Robotics

Soft-bots

5 Soft Robots With Hard Core Applications

The world of soft robots is developing rapidly

Imagine a robot and the chances are you’ll think of a stiff machine with limited movement. But developments in soft robotics mean that jerky machines constructed with hard outer shells could soon be a thing of the past. Earlier this year, we wrote about 5 soft robots which are currently disrupting robotics. As with most advances in disruptive technology, this domain is changing fast. So let’s take a look at some of the most recent soft robots, and the ways in which they are redefining the world of machines.

1) Super strength robot

Roboticists at Harvard and MIT have recently developed a super strength robot based around a very ancient concept: origami. Whilst the skeletons of these robots are made with traditional metals or plastics, the breakthrough comes from their being folded into a specific pattern. An origami style internal structure gives the robot a phenomenal amount of strength – making it capable of lifting up to 1000 times its own body weight. As if this wasn’t impressive enough, these robot muscles are incredibly easy to make. Each robot costs around $1 and requires only ten minutes of manufacturing time. They are also waterproof and scalable from a few millimetres to a metre long. The potential applications for a small but incredibly strong robotic muscle make this development particularly exciting.

2) Edible robot

Advances in soft robotics have made it possible to create robots from incredibly diverse materials. One variant of the super strength robot discussed above was made from a water soluble polymer. This could help to reduce the environmental impact of robot interventions conducted underwater. But dissolvable robots also have another obvious application: delivering medicine to the body. A high school team from Philadelphia recently won the school section of the 2017 annual Soft Robotics competition with their edible gummy robots. Made from jelly piped into 3D printed moulds, the students managed to make the robots move by pumping them with air. Whilst this kind of model is still in its infancy, such biodegradable devices could have a large part to play in the medical treatments of the future. If they taste good too, then what’s not to like?

3) Climbing robot

Engineers have often taken their inspiration from nature, and the creators of the climbing robot Flippy are no different. The Harvard based team behind this caterpillar like robot have designed a small, flipping biped with a flexible body. Thanks to its soft, bendy design, Flippy can defy gravity to climb up and down surfaces at any angle. It autonomously transitions from one surface to another, without the need for complex commands from an external controller. Climbing robots such as this have a wide range of potential applications, from the inspection and maintenance of buildings, to search and rescue. Multiple robots could also act together in a swarm, self-assembling to create emergency or temporary structures.

4) Foam based robot

The winner of the 2017 Soft Robotics competition was a foam based soft actuator, or robot muscle. Originally developed by the Organic Robotics Lab at Cornell University, these foam robots can be easily cast or cut into desired shapes. In fact, they provide an easy way of constructing 3D soft machines. The benefit of making soft robots from foam structures is that foam already contains the open and interconnected channels that are necessary to inflate the robot, and thereby make it move. This avoids the need for complex moulding methods or the assembly of small parts which are typically used to create open channels in soft robotics. The porous structure of foam also means that the devices are adept at stretching and compressing themselves – enabling them to enter small spaces.

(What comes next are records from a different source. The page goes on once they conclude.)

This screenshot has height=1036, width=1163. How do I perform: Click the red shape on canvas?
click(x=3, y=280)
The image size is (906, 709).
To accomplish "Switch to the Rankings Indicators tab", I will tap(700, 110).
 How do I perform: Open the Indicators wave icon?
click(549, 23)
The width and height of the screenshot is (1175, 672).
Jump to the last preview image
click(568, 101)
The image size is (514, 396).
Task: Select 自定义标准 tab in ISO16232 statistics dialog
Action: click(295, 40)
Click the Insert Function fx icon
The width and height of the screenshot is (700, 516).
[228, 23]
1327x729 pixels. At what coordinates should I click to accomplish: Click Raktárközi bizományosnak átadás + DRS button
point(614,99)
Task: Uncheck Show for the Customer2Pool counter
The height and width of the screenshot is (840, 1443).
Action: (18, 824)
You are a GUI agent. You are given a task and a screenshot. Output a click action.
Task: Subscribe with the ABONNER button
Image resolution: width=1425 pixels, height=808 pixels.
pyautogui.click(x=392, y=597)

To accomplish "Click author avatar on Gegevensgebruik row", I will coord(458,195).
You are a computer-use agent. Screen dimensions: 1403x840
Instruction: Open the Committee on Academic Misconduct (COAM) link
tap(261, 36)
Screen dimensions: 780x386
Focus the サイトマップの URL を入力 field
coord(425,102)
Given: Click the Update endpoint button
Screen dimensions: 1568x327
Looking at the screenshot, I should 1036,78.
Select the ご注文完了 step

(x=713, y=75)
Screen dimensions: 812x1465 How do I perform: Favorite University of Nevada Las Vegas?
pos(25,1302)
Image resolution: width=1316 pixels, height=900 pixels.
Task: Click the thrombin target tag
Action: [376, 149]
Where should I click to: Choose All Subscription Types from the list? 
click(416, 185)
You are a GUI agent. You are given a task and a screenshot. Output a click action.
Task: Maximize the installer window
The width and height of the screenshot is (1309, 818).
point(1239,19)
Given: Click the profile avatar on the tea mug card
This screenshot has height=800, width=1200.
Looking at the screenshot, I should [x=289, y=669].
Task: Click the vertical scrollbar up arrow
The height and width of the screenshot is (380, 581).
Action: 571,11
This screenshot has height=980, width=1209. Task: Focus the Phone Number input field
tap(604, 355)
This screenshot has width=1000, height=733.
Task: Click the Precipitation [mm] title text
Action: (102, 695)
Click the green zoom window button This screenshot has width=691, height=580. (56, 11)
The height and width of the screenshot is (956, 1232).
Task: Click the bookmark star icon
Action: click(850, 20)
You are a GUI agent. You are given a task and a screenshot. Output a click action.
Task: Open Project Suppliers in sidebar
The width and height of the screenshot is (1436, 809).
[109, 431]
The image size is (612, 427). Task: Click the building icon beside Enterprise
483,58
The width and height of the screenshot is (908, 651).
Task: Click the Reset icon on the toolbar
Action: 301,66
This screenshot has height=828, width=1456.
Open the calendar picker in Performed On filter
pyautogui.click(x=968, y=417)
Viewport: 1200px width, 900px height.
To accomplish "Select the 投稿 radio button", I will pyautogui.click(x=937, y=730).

5) Honeycomb Pneumatic Networks (HPN) Manipulator

Another entrant to this year’s Soft Robotics competition, the HPN Manipulator is a soft robot with a honeycomb skeleton structure. Developed by the Multi-Agent System Lab in China, this robot can bend itself into stable shapes and bear relatively large loads. The honeycomb structure gives the robot minimal density and the ability to withstand high compression. Cheaper and easier to fabricate than traditional robot muscles, the flexibility and strength of this design gives it lots of applications. Currently able to perform tasks such as picking up a ball and wielding a hammer, the HPN Manipulator is highly sensitive, scalable and multi-purpose. Take a look here:

These soft robots are a few of the many recent developments to come out of the dynamic new field of soft robotics. The creation of strong, highly flexible, low cost artificial muscles with multi axial movements has seemingly unlimited applications. With potential uses in medical devices, wearable robotic exoskeletons, large deployable structures for space or deep sea exploration, and transformable architecture, soft robots are the future. In fact, they could be employed very soon in the manufacture of humanoid robots. Fleshy, flexible and super strong robot humans? It’s an exciting, if slightly chilling prospect.